[AIM OF THE TASK]: When a line of the records contains "computer", copy it.

[Stored records]
>>

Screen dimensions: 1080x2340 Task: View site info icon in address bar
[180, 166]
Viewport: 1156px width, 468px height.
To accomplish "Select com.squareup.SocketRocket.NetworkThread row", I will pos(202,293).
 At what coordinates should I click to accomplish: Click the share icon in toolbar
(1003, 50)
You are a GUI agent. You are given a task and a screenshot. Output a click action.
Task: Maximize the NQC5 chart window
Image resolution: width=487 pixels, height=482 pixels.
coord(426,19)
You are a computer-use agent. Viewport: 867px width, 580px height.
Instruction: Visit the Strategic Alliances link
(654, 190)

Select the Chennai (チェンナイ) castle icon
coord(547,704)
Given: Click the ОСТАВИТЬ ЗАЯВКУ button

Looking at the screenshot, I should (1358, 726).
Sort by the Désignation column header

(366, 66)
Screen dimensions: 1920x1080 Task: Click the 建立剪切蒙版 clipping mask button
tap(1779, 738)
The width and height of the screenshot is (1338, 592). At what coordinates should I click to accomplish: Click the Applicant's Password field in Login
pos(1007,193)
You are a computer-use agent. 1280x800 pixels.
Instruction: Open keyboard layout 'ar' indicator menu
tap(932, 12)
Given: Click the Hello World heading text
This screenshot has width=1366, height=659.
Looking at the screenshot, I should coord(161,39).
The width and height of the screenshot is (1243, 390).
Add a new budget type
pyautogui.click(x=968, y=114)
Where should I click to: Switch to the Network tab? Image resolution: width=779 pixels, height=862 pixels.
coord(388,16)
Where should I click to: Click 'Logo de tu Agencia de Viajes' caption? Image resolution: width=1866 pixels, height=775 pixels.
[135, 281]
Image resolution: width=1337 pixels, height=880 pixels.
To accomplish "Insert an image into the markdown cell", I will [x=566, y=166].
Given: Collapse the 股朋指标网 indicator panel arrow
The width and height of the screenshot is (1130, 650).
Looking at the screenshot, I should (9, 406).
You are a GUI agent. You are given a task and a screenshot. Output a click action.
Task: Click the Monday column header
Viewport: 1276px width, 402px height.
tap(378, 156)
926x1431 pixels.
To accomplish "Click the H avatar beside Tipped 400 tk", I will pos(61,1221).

<<

[SOLVED PROBLEM]:
You are a computer-use agent. Viewport: 867px width, 580px height.
You are a computer-use agent. 1280x800 pixels.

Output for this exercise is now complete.